### Условия заданий
(1) Перепечатайте без изменений фрагмент исходного текста: начните с места, где стоят слова «Умалчиваемая и непозволительная», и остановитесь после слов «политикой, зазвучали сверхагрессивно.».
(2) Что, по исходному тексту, послужило причиной вскрывшихся проблем национальной политики в СССР? Ответьте в одном–трех предложениях.
(3) Назовите все города, которые исходный текст приводит как места митингов и столкновений.

М. Горбачев в первые годы своего правления не осознавал, какой взрывной потенциал заложен в межнациональных отношениях, верил, что национальный вопрос в СССР решен (Гайдар, 2006, С. 171).
Умалчиваемая и непозволительная при советской политкорректности псевдопатриoтическая риторика оказалась самой востребованной: «Этнически мотивированная ненависть была нередким первым выражением свободы мнения» (Majsuradze, 2011. P. 26). Проблемы, связанные с национальной политикой, зазвучали сверхагрессивно.
Начался процесс поиска врага, виновного в социально-экономическом и политическом кризисе. Советское общество разделилось на тех, для кого другие были естественной частью повседневной жизни, то есть исходивших из советской официальной установки на дружбу (Thun-Hohenstein, 2011. S. 31), и на тех, для кого другие стали врагами, виновными в накопившихся проблемах[19]. Причинами межэтнической напряженности назывались: бытовой и неофициальный национализм, несправедливые – с точки зрения различных этносов – административные границы; факт проживания части этноса за границей СССР (как это имеет место в Азербайджане или на Западной Украине); ошибки регионального планирования; просчеты в культурной и языковой политике; нарушение пропорций представленности различных этносов в науке, культуре, административных органах; засекречивание информации, касающейся недавней истории; наконец, наследие сталинизма в виде различного государственно-правового статуса разных народов (Гусейнов, Драгунский, 1990). Еще одной причиной напряжения являлась политика русификации: «Весь каркас советской культуры держался на специфическом преломлении русской культуры» (Лурье, 2011). Причиной вскрывшихся проблем служил двоякий принцип национальной политики в СССР: с одной стороны, создание наций, а с другой – подавление, но не уничтожение имеющихся (Лурье, 2011), что выливалось затем в митинги и столкновения (Тбилиси, 1978, Сухуми, 1967, Ташкент, 1969, Каунас, 1972, и многие другие)[20].

### Представленные данные

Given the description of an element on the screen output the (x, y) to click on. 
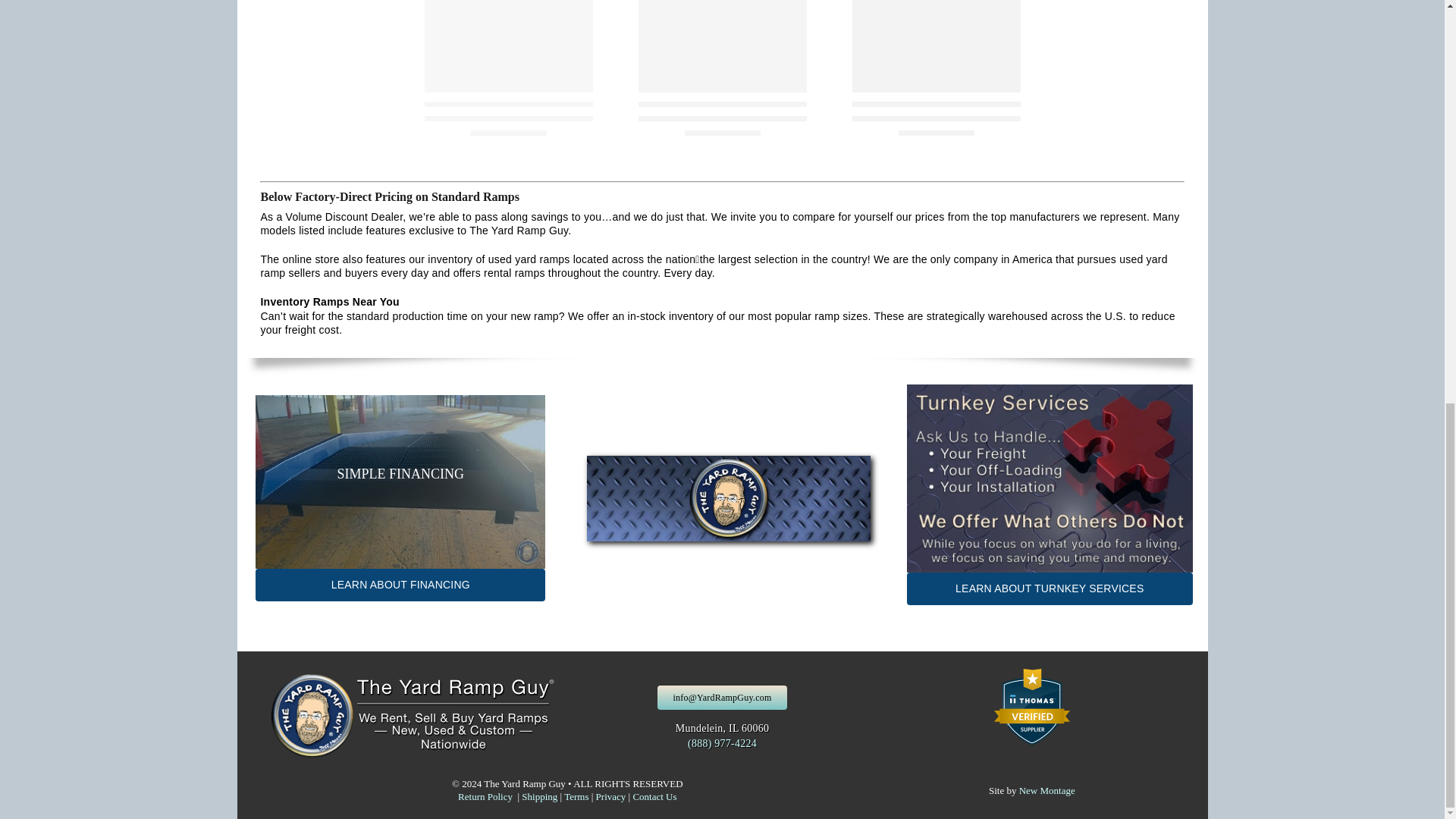
verycool (400, 481)
YaRaGuhz2023 (728, 498)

### Ответы ниже
(1)
Умалчиваемая и непозволительная при советской политкорректности псевдопатриoтическая риторика оказалась самой востребованной: «Этнически мотивированная ненависть была нередким первым выражением свободы мнения» (Majsuradze, 2011. P. 26). Проблемы, связанные с национальной политикой, зазвучали сверхагрессивно.

(2) Причиной был двоякий принцип национальной политики в СССР: с одной стороны, создание наций, а с другой — подавление, но не уничтожение уже имеющихся. Это затем выливалось в митинги и столкновения.

(3) Тбилиси, Сухуми, Ташкент, Каунас.